Si respira da subito una particolare atmosfera estraniante in Columbia Icefield, nuovo lavoro del trombettista Nate Wooley, dove risalta un senso ambiguo di fondo che parla della relazione contraddittoria tra seduzione e paura, attrazione e inquietudine. Un imponente ghiacciaio che funziona perfettamente come metafora del rapporto ambiguo tra uomo e natura, tra le profondità abissali dell’animo e l’insostenibile maestosità dell’ambiente. Descrivere una questione così complessa è un compito arduo, ma la scrittura di Wooley riesce a darne una visione estremamente affascinante, coadiuvata dal prezioso chitarrismo di Mary Halvorson che duetta splendidamente con la steel guitar di Susan Alcorn, e da Ryan Sawyer che chiude il cerchio dietro le pelli raccordando con intelligente raffinatezza. Modernissimo avant jazz che da tematiche sospese imbastisce impalcature progressive che nascondono sotto una facciata di apparente intelligibilità densi e insoliti squarci riflessivi.

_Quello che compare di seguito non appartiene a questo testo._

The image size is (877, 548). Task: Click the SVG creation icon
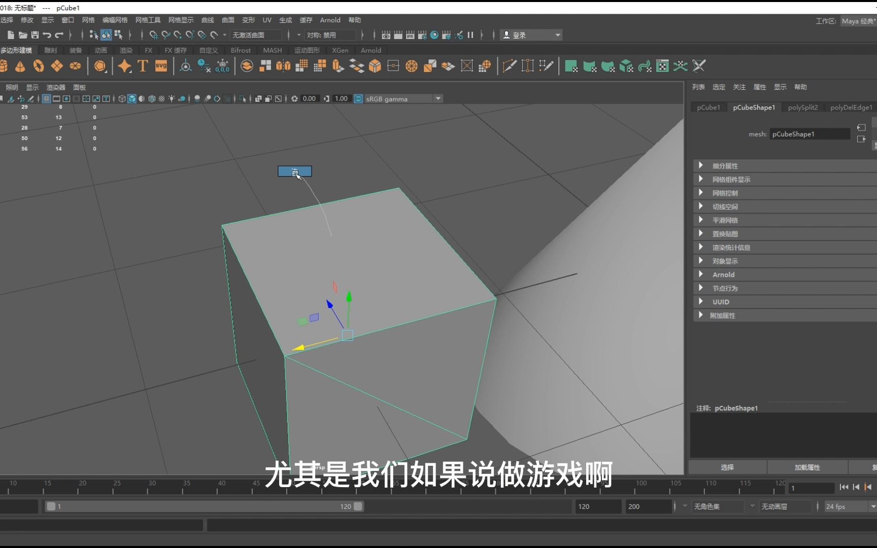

Dai primi secondi di Lionel Trilling l’attenzione è immediatamente catturata dall’architettura della composizione, una stratificazione di temporalità diversificate concatenate orizzontalmente a costruire incastri vorticosi; un incedere ipnotico sul quale la tromba di Wooley intarsia con la sua matematica rimbrotti di frammenti rumorosi. Tra aperture libere e dissertazioni post, lo sguardo si stende su spazi siderali facendo ruotare la composizione nella sua ciclicità. Il tutto valorizzato da una produzione accuratamente pensata per la migliore resa possibile dell’orizzonte concettuale. Un tocco di classe che si rivela ancora più evidente nella successiva Seven In The Woods, un blues per lande desolate lento e dall’armonia seducente, dove i riverberi hanno il retrogusto delle rifrazioni della neve. Un tema desertico ma non affatto arido per una traccia poetica e ambiziosa, smaliziata eppure rispettosa, con un bagliore malinconico che rapisce, ma capace di sbocchi dissonanti che fanno emergere l’inquietudine per l’inaccessibile. Nell’ultima With Condolence i suoni diventano invocazioni che si perdono nel vuoto assorbite dall’ambiente ovattato, portando con se quello strano fascino fatto di incomunicabilità verso un climax free calibrato a sostenere una sensazione contrastante di fondo. Poi la voce appare nella sua realtà e le parole disorientano col sapore del turbamento, uno strano senso di speranza e dolorosa separazione pervade la scena in un crescendo cupo lasciandoci al cospetto di quello che sentiamo, a riflettere.
Un linguaggio affascinante che racconta pulsioni umane ataviche come l’irresistibile fascino della bellezza inquietante. Un disco molto ispiratodi e di rara forza poetica.